*** Opening RECORDS TO USE ***

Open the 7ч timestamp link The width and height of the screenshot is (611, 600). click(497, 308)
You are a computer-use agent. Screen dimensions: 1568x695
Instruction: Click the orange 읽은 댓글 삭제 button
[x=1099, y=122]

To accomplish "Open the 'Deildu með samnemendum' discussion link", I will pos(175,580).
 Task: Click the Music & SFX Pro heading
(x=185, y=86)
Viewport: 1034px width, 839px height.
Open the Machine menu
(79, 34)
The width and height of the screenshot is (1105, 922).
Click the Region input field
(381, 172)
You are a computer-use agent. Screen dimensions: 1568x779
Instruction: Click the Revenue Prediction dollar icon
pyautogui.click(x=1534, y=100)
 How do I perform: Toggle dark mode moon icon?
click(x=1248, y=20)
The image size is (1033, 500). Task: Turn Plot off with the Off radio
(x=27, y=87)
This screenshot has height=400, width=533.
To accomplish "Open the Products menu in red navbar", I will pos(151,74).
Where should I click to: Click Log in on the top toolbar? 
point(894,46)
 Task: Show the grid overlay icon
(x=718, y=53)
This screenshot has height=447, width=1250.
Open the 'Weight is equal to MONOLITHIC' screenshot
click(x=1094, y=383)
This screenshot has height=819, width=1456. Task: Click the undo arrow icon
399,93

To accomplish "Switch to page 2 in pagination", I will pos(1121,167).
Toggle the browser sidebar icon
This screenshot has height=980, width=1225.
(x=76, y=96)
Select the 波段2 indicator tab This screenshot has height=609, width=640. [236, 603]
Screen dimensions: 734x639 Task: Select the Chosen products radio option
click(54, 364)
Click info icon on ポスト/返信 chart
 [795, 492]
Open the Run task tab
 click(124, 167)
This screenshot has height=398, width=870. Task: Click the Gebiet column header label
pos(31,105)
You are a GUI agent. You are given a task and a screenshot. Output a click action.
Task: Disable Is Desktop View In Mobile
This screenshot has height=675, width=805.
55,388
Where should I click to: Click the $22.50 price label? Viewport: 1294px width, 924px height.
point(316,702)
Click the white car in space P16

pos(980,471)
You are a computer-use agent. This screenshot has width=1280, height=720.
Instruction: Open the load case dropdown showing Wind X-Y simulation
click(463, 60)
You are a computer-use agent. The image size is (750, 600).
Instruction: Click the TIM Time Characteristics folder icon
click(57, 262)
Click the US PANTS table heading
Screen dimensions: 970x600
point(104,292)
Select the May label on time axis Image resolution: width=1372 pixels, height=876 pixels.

*** Closing RECORDS TO USE ***

◆ PROBLEM
Transcribe nothing except the lines from the one with "Instruction: Click the TIM" through the end of the data above, each exactly as it appears.

◆ ANSWER SECTION
Instruction: Click the TIM Time Characteristics folder icon
click(57, 262)
Click the US PANTS table heading
Screen dimensions: 970x600
point(104,292)
Select the May label on time axis Image resolution: width=1372 pixels, height=876 pixels.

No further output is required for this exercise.